Trotzden noch einige Geschichten aus der Geschichte:

  • Als Ende des 19. Jahrhundert Russland Richtung Osten expandierte, sah das Britische Empire seine Interessen in Indien bedroht. Britische Strategen tüftelten daher den Plan aus, eine britische Marionette auf den afghanischen Thron zu setzen und auf diese Weise Afghanistan in eine verlässliche Festung zum Schutz der Kolonie Indien zu verwandeln. Zu diesem Zweck führten die Briten zwei Kriege, von denen erst der zweite für sie erfolgreich verlief. Der Emir, der nach ihrem Rückzug Herrscher von Afghanistan wurde - 'Abdurraman Han - erklärte sich nämlich bereit, Großbritannien die Kontrolle über die afghanische Außenpolitik zu überlassen. Für Afghanistan war diese Entscheidung eine Katastrophe, bedeutete sie doch eine selbst auferlegte Isolierung von der übrigen Welt, die, zusammen mit dem (erst!) damals erstarkenden religiösen Fanatismus, dass das Land für 50 Jahre vom Fortschritt ausschloss. Nicht weniger gravierend war, dass dieser Emir das sogenannte Durand-Abkommen von 1893 unterzeichnete. Mit diesem Abkommen wurde nämlich ein Teil des Südostens Afghanistans samt seiner Bevölkerung Indien zugeschlagen. Dieser ehemalige Teil Afghanistans wiederum wurde 1947 Teil Pakistans. Daraus erklärt sich, warum ein Teil der Bevölkerung Pakistans Paschtunen/Pathanen/Afghanen sind. Sie bewohnen hauptsächlich die Nordwestprovinz, die Stammesgebiete sowie einen Teil Belutschistans. In Belutschistan liegt übrigens auch die Stadt Quetta (hauptsächlich nach G.E. von Grunebaum).
  • Die USA haben die Gruppierungen, die sie heute in Afghanistan bekämpfen (Al-Quaida, die Taliban) zu anderen Zeiten unterstützt, wenn nicht überhaupt erst groß gemacht. Erst als sich erwies, dass diese Gruppen nicht (mehr) den Interessen der USA dienen wollten, wurden sie zu "Feinden" (siehe u.a. Taliban FESt; Taliban 1; Taliban 2; Al-Kaida).

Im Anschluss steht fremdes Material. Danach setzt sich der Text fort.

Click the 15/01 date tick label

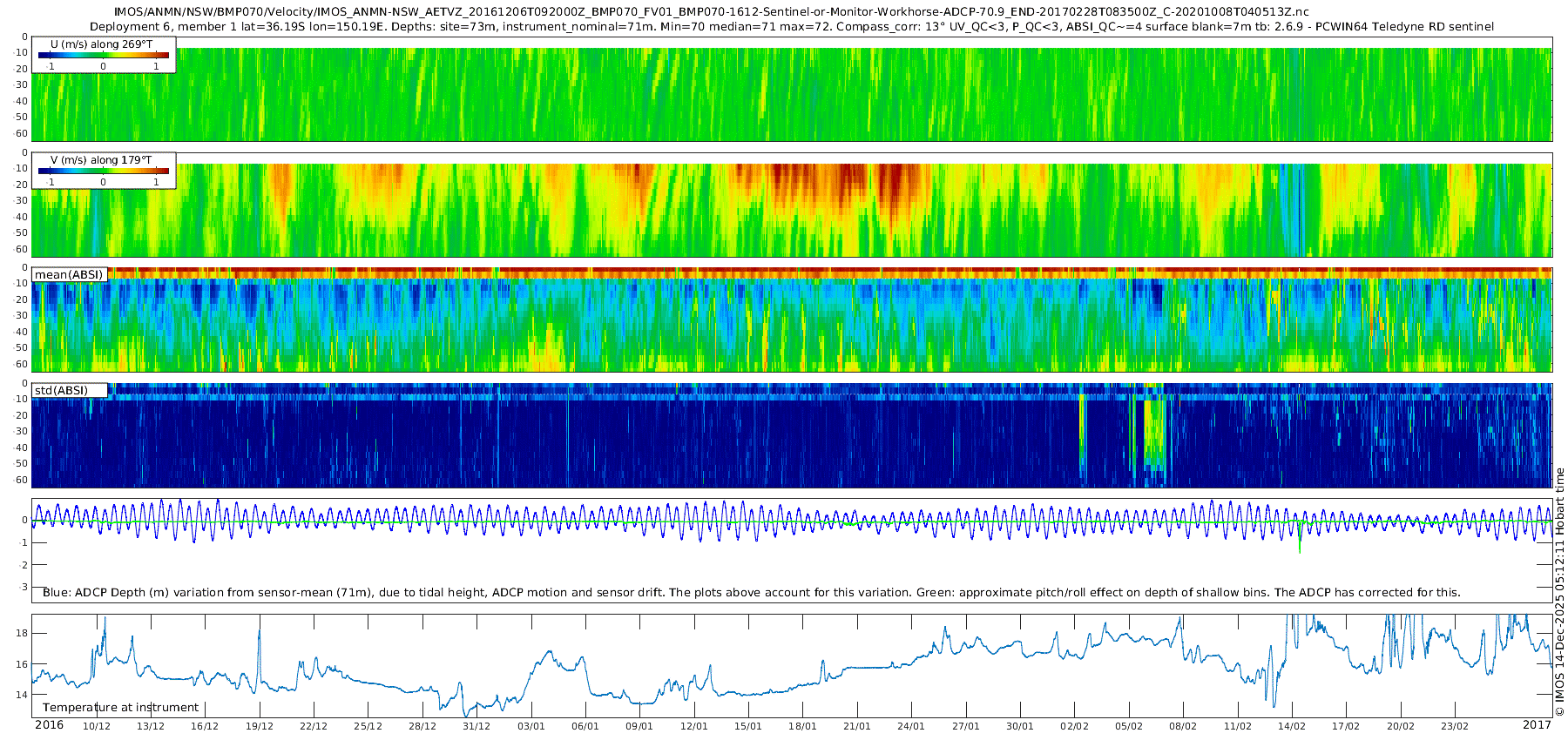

Einige der Probleme, für die heute die Staatengemeinschaft gerade stehen soll, wurden also von Kolonialherren und Großmächten verursacht bzw. gefördert. Wobei sie natürlich ausschließlich ihren eigenen Interessen gedient haben bzw. dienen. Es ist zweifelhaft, dass das bei einem weiteren Eingreifen dort anders sein wird.